Aliás, nunca consigo encarar muito bem o meu dentista.
Chego ao consultório e assim que me manda deitar na cadeira fico muito mas mesmo muito pequenina. É um horror.
Depois é um enfiar de tubos e rolos de algodão que não entendo onde vão buscar tanto espaço. É um tubo para aspirar a saliva, outro para aspirar o tártaro e depois mais um com aquela broca, cujo som nos entra pelo cérebro adentro e se prolonga por vários dias… E mais um aparelho de lazer para acelerar o processo de não sei o quê. E aquele gancho horroroso que vai tirando coisas e as agulhas…Um inferno.
E nós ali.
Deitados, nas mãos de um ser que nos faz tudo isto sem nada podermos fazer, a não ser revirar os olhos de quando em vez e levantar o braço quando algo corre mal.
E no fim de tudo aquilo ainda saímos com a sensação de boca desfigurada, a voz está imperceptível e a cara ficou a mais pálida do mundo.
Eu por mim alinhava numa anestesia geral. Na boa! Ficava a dormir, sem ouvir sons e, sobretudo, sem sentir aqueles olhos em cima da minha cara a escarafunchar o meu “eu”.
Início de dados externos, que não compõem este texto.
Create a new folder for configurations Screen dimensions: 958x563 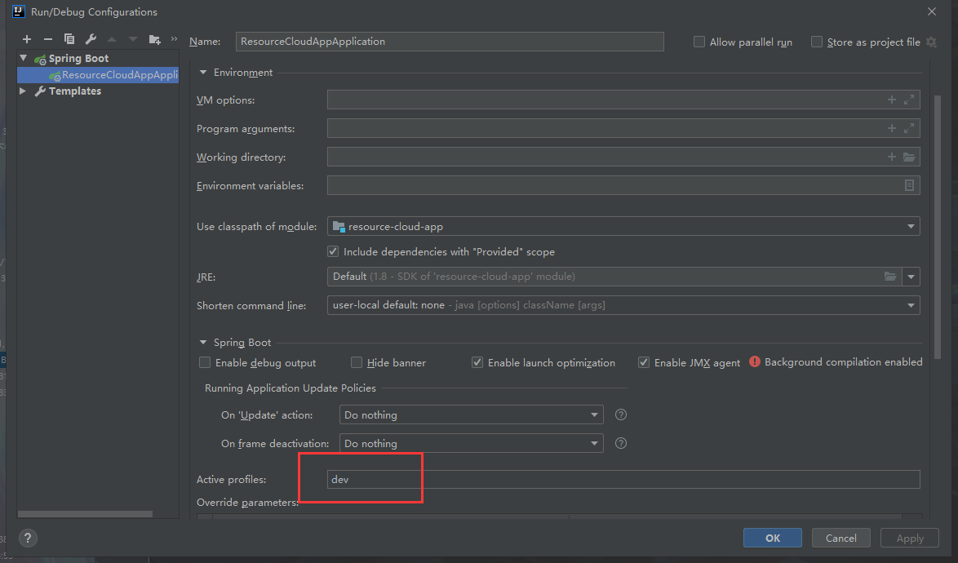(x=153, y=38)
Quarta-feira, Fevereiro 28, 2007

Maravilhosa esta sensação de objectivos cumpridos quando tudo parecia impossível :)

O 1.º Semestre está feito!!!
Youppi - com direito a dança e tudo!!!

Sexta-feira, Fevereiro 23, 2007

HI5

Descobri que devo ser a única pessoa que não tem uma página no Hi5.
... Eu e, pronto, os meus pais. Os meus tios acho que também não...
Ok!! Eu e mais 10 ou 15 pessoas da minha família com mais de 55 anos!!

Terça-feira, Fevereiro 13, 2007

Porque às vezes dava mais jeito ser homem??...
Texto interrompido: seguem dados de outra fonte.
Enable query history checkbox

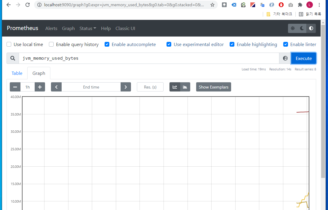point(51,44)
Pela maneira descontraida de pensar e encarar as coisas, nomeadamente, em relação ao sexo.
A mulher tem de colocar ponta de sentimento em tudo.
E isso, na maioria das vezes, só atrapalha...
Até para nós, em algumas circunstâncias!!
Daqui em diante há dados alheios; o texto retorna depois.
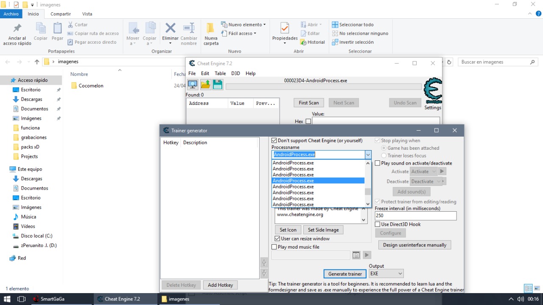Click the Cheat Engine open process icon
The image size is (543, 305).
(x=193, y=84)
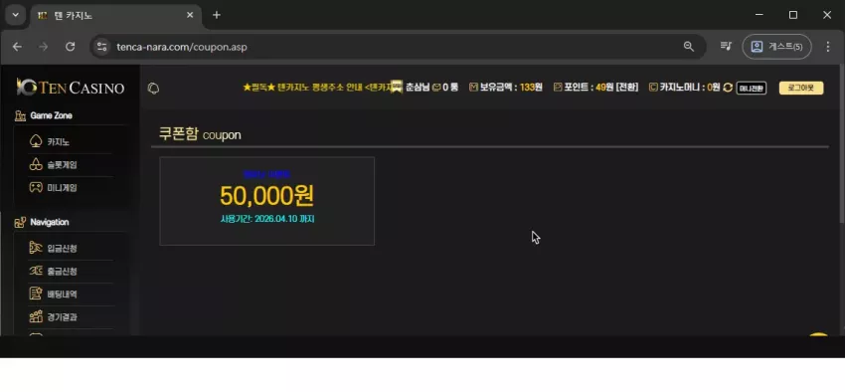Open the 미니게임 gamepad icon

click(36, 188)
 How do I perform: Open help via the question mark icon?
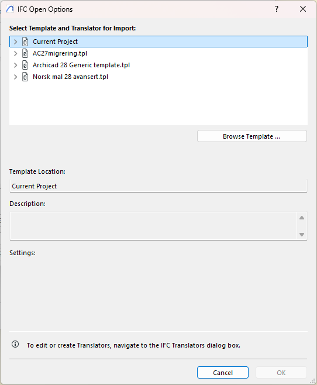[x=277, y=9]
Segunda-feira, Fevereiro 12, 2007

Porquê??

O sim ganhou no referendo sobre a despenalização do aborto até às 10 semanas.
Houve muitos debates, muitos apelos mas a abstenção foi elevadissima.
Fica o gosto amargo na boca...
Será que já não há nada que motive este nosso povo a sair do sofá??

Quarta-feira, Fevereiro 07, 2007

Definição...

Acho útil esta definição, pelo menos a duas criaturas, futuras licenciadas deste país, que ouvi a falar no bar da faculdade. Não sou de ouvir conversas alheias, mas é que estava a tentar estudar e as meninas que estavam a fazer um trabalho de grupo riam muito e falavam muito alto e não deu para evitar...
O trabalho, o delas, era sobre o Belo e o Bem... Entre comentários sobre a nova novela da SIC, a saída à noite com a prima e o amigo da amiga que quer conhecer outra amiga, que pelos vistos é tótó e que ela não vai apresentar, eis que surge no texto delas a palavra Sui Generis. Com a palavra surge igualmente a questão: "O que quer dizer isto?? Vejo em "bué" de textos esta palavra..." E muitos risos uma vez mais.
Este foi o momento em que me senti verdadeiramente feliz pelo facto de já estar nos 30.
E como sou optimista e isto da vida nunca se sabe... Fica a definição. Pode ser que lhes seja útil:
Sui generis significa literalmente "de seu próprio gênero", ou seja, "único em seu género". Usa-se como adjectivo para indicar que algo é único, peculiar: uma actividade sui generis, uma proposta sui generis, um comportamento sui generis.
A expressão começou a ser usada para coisas especiais, singulares, a partir do século XVIII, principalmente em textos científicos, para qualificar substâncias, enfermidades e até mesmo rochas que não se enquadravam nos grupos conhecidos ou que pareciam ser os únicos representantes de sua classe ou gênero. Pouco a pouco, sui generis ultrapassou os limites da ciência classificatória e passou a ser usado para qualquer coisa invulgar, fora do comum.
Em certos contextos, esta expressão é usada eufemisticamente, disfarçando, por meio da pompa e circunstância do Latim, uma crítica a algo que nos pareceu francamente esquisito; por isso mesmo, temos de tomar cuidado ao usá-la, para não sermos acusados de estar fazendo ironia. Um comentário do tipo "Aquele professor tem uma maneira sui generis de expor suas ideias" pode ser lido tanto em direcção ao bem, quanto ao mal; é bom esclarecer qual é a nossa intenção. Como todas as expressões latinas, deve vir em destaque na escrita (itálico ou negrito).